━━━ Working data

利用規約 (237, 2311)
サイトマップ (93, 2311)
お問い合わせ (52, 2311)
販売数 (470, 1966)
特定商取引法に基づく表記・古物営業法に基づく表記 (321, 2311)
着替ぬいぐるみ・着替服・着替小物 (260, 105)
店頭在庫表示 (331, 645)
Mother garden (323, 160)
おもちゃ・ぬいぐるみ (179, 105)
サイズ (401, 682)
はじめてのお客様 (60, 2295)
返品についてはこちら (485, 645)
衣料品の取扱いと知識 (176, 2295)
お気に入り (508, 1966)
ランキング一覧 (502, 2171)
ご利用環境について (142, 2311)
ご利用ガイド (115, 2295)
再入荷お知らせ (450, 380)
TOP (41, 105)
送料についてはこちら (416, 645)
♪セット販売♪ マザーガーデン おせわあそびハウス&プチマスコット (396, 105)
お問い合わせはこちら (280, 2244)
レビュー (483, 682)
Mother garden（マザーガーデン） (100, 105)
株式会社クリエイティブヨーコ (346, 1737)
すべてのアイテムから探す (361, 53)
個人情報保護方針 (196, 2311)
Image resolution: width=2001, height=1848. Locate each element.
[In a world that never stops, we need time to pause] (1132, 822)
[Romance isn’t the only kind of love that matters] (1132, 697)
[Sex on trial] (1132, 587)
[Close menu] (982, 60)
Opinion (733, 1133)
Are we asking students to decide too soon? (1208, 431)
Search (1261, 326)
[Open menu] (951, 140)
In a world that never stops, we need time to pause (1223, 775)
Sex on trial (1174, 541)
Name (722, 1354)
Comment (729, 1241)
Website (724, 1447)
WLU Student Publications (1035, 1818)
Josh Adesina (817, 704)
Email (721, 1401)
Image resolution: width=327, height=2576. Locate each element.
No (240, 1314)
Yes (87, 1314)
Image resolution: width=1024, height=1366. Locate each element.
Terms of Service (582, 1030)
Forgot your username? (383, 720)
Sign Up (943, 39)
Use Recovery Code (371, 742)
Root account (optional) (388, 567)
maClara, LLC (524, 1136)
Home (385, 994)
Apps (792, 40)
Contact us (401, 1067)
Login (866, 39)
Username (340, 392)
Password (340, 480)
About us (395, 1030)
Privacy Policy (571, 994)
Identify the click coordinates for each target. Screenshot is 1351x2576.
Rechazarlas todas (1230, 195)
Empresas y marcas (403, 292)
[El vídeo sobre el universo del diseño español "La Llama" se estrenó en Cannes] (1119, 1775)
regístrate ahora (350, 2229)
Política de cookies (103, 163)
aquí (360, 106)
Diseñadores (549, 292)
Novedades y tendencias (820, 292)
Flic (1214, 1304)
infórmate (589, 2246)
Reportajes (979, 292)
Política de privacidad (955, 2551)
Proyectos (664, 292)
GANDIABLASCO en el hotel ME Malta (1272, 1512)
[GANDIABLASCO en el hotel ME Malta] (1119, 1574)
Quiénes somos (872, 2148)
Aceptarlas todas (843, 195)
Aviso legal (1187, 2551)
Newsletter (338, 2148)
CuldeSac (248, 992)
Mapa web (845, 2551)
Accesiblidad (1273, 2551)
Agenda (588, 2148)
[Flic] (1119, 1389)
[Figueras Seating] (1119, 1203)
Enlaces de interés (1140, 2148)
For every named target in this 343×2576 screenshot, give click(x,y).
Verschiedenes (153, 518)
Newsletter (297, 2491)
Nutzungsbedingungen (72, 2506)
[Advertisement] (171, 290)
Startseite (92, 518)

━━━━━━

▸ **Instructions for the task**: From the data above, reproduce word for word the lines running from the line with "Are we asking" to the line with "Newsletter (297, 2491)", ends included.

▸ **Answer section**:
Are we asking students to decide too soon? (1208, 431)
Search (1261, 326)
[Open menu] (951, 140)
In a world that never stops, we need time to pause (1223, 775)
Sex on trial (1174, 541)
Name (722, 1354)
Comment (729, 1241)
Website (724, 1447)
WLU Student Publications (1035, 1818)
Josh Adesina (817, 704)
Email (721, 1401)
Image resolution: width=327, height=2576. Locate each element.
No (240, 1314)
Yes (87, 1314)
Image resolution: width=1024, height=1366. Locate each element.
Terms of Service (582, 1030)
Forgot your username? (383, 720)
Sign Up (943, 39)
Use Recovery Code (371, 742)
Root account (optional) (388, 567)
maClara, LLC (524, 1136)
Home (385, 994)
Apps (792, 40)
Contact us (401, 1067)
Login (866, 39)
Username (340, 392)
Password (340, 480)
About us (395, 1030)
Privacy Policy (571, 994)
Identify the click coordinates for each target. Screenshot is 1351x2576.
Rechazarlas todas (1230, 195)
Empresas y marcas (403, 292)
[El vídeo sobre el universo del diseño español "La Llama" se estrenó en Cannes] (1119, 1775)
regístrate ahora (350, 2229)
Política de cookies (103, 163)
aquí (360, 106)
Diseñadores (549, 292)
Novedades y tendencias (820, 292)
Flic (1214, 1304)
infórmate (589, 2246)
Reportajes (979, 292)
Política de privacidad (955, 2551)
Proyectos (664, 292)
GANDIABLASCO en el hotel ME Malta (1272, 1512)
[GANDIABLASCO en el hotel ME Malta] (1119, 1574)
Quiénes somos (872, 2148)
Aceptarlas todas (843, 195)
Aviso legal (1187, 2551)
Newsletter (338, 2148)
CuldeSac (248, 992)
Mapa web (845, 2551)
Accesiblidad (1273, 2551)
Agenda (588, 2148)
[Flic] (1119, 1389)
[Figueras Seating] (1119, 1203)
Enlaces de interés (1140, 2148)
For every named target in this 343×2576 screenshot, give click(x,y).
Verschiedenes (153, 518)
Newsletter (297, 2491)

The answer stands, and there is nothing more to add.